Editorial | A clash of ideas, not egos produces better roads

A clash of ideas that produces tangible results is better than a clash of egos that creates unnecessary friction and opposition


The overhaul in the road infrastructure witnessed over the past few years is unprecedented and a welcome investment.

The road network has long been crying out for improvement with the last major upgrade having been carried out in the 1990s when the Santa Venera tunnels and the Mrieħel bypass were constructed.

Since then, singular road projects were carried out that tried to solve certain bottlenecks such as the Kappara Junction flyover, or improve road safety.

Government’s 2017 pledge to invest €100 million per year for seven years to overhaul the road network was a welcome move. For the first time, a large budget was dedicated to road improvements.

Equally important was the creation of a roads agency in the form of Infrastructure Malta (IM) to handle the massive investment. The efficiency and expediency with which IM has worked is praiseworthy and a welcome improvement.

Apart from doing up numerous residential roads, IM has invested heavily in major upgrades to the main road network by tackling long-standing bottlenecks.
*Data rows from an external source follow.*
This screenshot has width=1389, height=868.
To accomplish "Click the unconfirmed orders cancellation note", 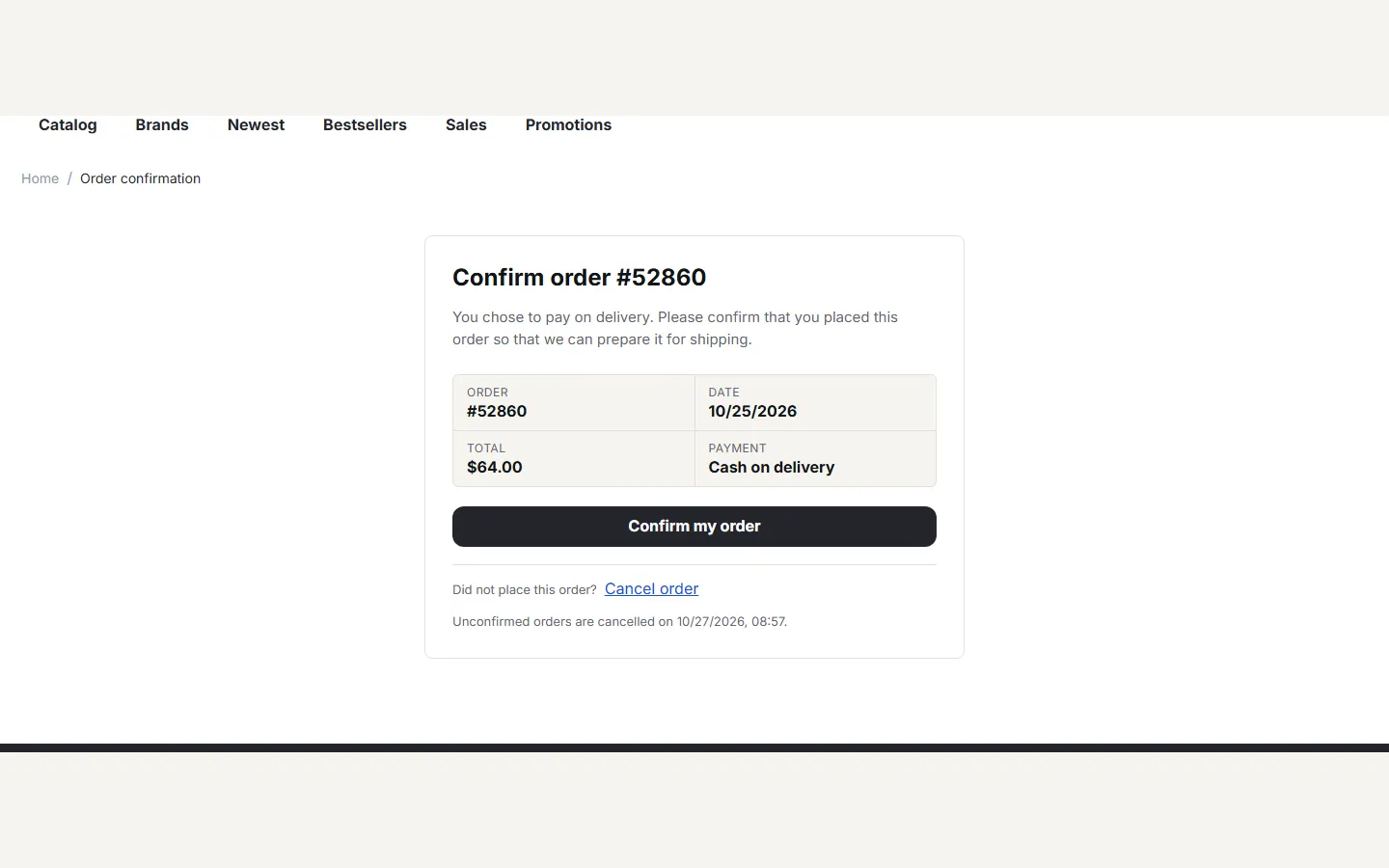I will [619, 621].
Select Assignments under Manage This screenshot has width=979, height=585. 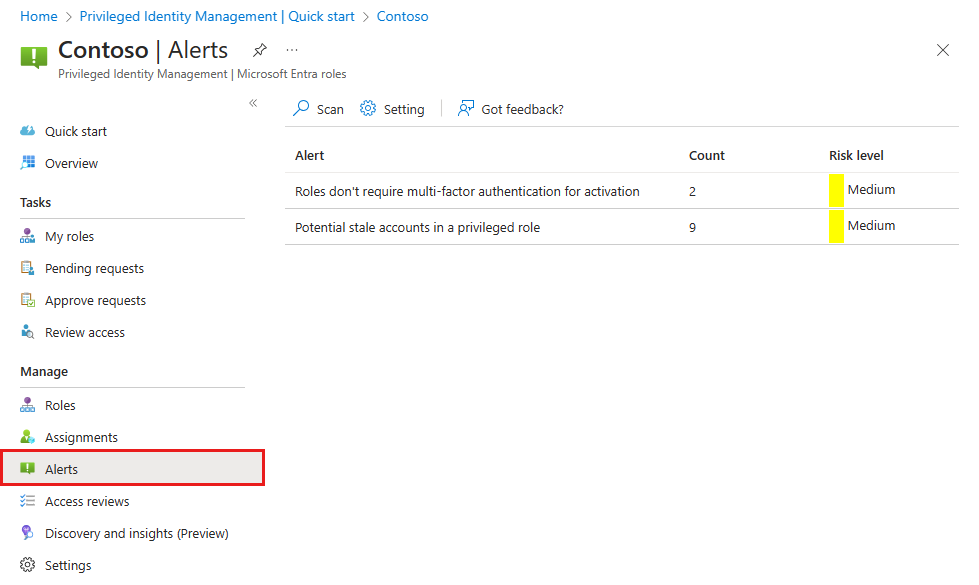(x=81, y=438)
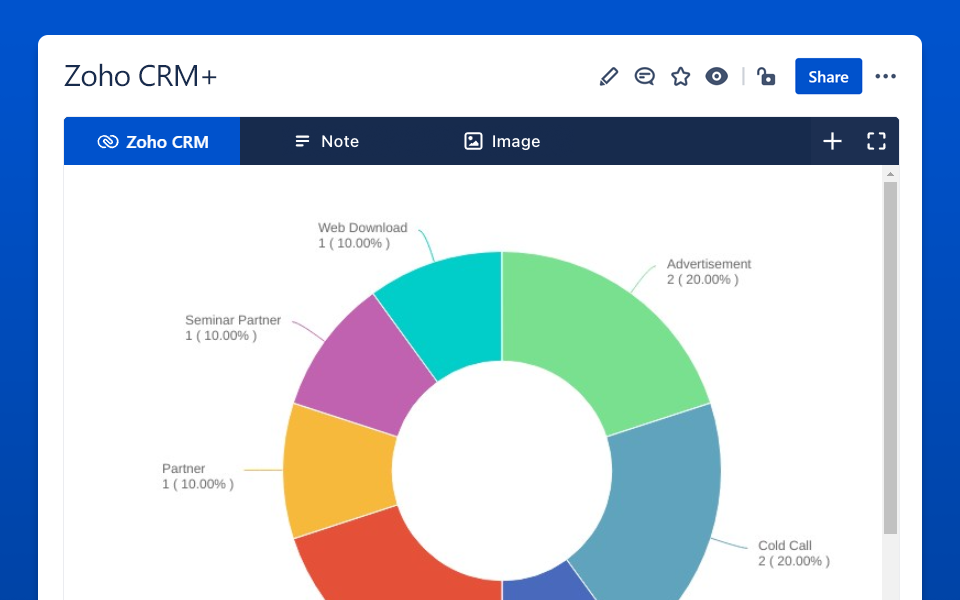Star this page as favorite

(681, 77)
The Marsa Junction project, the Santa Lucia tunnels, the Central Link project, the Luqa-Qormi link road, the Santa Venera-Hamrun bypass and the Msida valley bridge have improved traffic flow, made travelling more efficient and as a consequence contributed to less pollution.

IM has also proposed tackling other bottlenecks within urban or semi-urban areas like Msida centre, outside the airport and now also in Mrieħel. The agency does well to focus its energy and expertise to solve these problems as well.

However, in doing so, the agency must not run roughshod over legitimate concerns raised by residents, who can be impacted by these sensitive projects.

The latest controversy concerns a proposed flyover junction to make entry and exit into the Mrieħel industrial estate safer and more efficient.

There is no doubt that this estate, which has been renamed as the Central Business District (CBD), is today a very important employment zone that requires efficient entry and exit roads on all sides of the sprawling zone. Ideally this is achieved without taking up valuable agricultural land.

Within this context, the proposal put forward by the Qormi council provides an alternative to IM’s plans that merits serious consideration.

The council proposal for the creation of a tunnel beneath the existing Mrieħel bypass to allow throughput traffic to flow freely, while diverting slower moving traffic intending to enter the CBD to the surface road, appears to be at face value a satisfactory proposal. It avoids the take up of agricultural land and creates a green ring road on the outskirts of CBD.

Even more ambitious would be a more holistic approach by developing a similar tunnel project along Mdina Road to the north side of the CBD.

It is obvious that any such plans must be studied and subjected to computer modelling to determine whether they will give the desired outcome based on expected traffic counts.

But they must not be written off outright.

The council alternative may be costlier but a holistic approach that incorporates all sides of the CBD may necessitate a substantial investment to provide a comprehensive solution that respects residents and also provides green spaces.

Just as it adopted a holistic approach in the Marsa Junction project and the Santa Lucia tunnels, IM must do likewise to address congestion and safety concerns at Mrieħel while striving to respect as far as possible the concerns raised by farmers and the council.

A clash of ideas that produces tangible results is better than a clash of egos that creates unnecessary friction and opposition.